Another possible scenario is that large builders force users to disclose transaction content (or related information) on the grounds of censorship. Censorship resistance is an important and controversial topic in the Web3 field, but if large validators or builders are subject to legal constraints (such as the regulations of the U.S. Office of Foreign Assets Control OFAC) to implement a review list, they may refuse to process any encrypted transactions. Technically, users may be able to prove that their encrypted transactions meet the review requirements through zero-knowledge proofs, but this will add additional costs and complexity. Even if the blockchain is highly censorship-resistant (ensuring that encrypted transactions must be included), builders may still prioritize known plaintext transactions at the front of the block and encrypted transactions at the end. Therefore, transactions that need to ensure execution priority may eventually be forced to disclose their content to builders.
Other efficiency challenges
Crypto mempools add overhead to the system in several obvious ways. Transactions need to be encrypted by the user, and the system needs to decrypt them somehow, which increases computational costs and may also increase transaction size. As mentioned earlier, processing metadata further exacerbates these overheads. However, there are also efficiency costs that are not so obvious. In finance, markets are considered efficient when prices reflect all available information, and latency and information asymmetry lead to inefficiencies. This is exactly what crypto mempools bring.
One direct consequence of this inefficiency is increased price uncertainty, which is a direct product of the additional latency introduced by crypto mempools. As a result, there is a potential increase in failed transactions due to exceeding price slippage tolerance, wasting on-chain space.
Likewise, this price uncertainty could also spawn speculative MEV transactions that attempt to profit from on-chain arbitrage. It is worth noting that crypto memory pools could make such opportunities more common: the current state of decentralized exchanges (DEXs) becomes more ambiguous due to execution delays, which is likely to lead to less efficient markets and price differences between different trading platforms. Such speculative MEV transactions also waste block space because they tend to terminate execution once no arbitrage opportunities are found.
Summarize
The original intention of this article is to sort out the challenges faced by encrypted memory pools so that people can turn their attention to the research and development of other solutions, but encrypted memory pools may still become part of the MEV governance solution.
One possible approach is a hybrid design: some transactions are blindly sorted through an encrypted memory pool, while others use other sorting schemes. For certain types of transactions (such as buy and sell orders from large market participants who have the ability to carefully encrypt or fill transactions and are willing to pay higher costs to avoid MEV), a hybrid design may be a suitable choice. This design also makes practical sense for highly sensitive transactions (such as repair transactions for security contracts with vulnerabilities).
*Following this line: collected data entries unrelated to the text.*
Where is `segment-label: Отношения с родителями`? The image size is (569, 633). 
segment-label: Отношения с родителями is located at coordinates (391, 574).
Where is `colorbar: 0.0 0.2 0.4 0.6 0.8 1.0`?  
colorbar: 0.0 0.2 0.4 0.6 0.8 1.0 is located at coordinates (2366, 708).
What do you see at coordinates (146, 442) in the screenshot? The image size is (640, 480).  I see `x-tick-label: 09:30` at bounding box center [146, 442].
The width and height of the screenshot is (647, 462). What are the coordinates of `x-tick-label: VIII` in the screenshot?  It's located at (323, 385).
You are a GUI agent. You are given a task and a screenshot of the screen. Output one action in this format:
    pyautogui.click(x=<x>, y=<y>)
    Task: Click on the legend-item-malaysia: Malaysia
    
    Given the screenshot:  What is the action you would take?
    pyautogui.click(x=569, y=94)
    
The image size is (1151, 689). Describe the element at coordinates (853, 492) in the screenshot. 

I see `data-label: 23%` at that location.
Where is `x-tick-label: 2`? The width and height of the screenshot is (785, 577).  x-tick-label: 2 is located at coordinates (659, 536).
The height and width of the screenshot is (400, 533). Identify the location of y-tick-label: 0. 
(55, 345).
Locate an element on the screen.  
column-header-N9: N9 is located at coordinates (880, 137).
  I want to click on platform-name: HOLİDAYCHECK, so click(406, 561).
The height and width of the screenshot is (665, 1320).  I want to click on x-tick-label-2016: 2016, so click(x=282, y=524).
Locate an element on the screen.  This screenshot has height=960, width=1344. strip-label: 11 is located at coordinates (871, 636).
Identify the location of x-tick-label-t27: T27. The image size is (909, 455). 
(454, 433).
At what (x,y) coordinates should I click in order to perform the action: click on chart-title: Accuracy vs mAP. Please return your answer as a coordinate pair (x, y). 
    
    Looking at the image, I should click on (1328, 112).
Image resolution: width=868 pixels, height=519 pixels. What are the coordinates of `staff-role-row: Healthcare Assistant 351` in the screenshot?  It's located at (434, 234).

However, due to technical limitations, high engineering complexity and performance overhead, encrypted memory pools are unlikely to become the MEV universal solution that people expect. The community needs to develop other solutions, including MEV auctions, application layer defense mechanisms, and shortened final confirmation time. MEV will continue to be a challenge for some time to come, and in-depth research is needed to find a balance between various solutions to deal with its negative impact.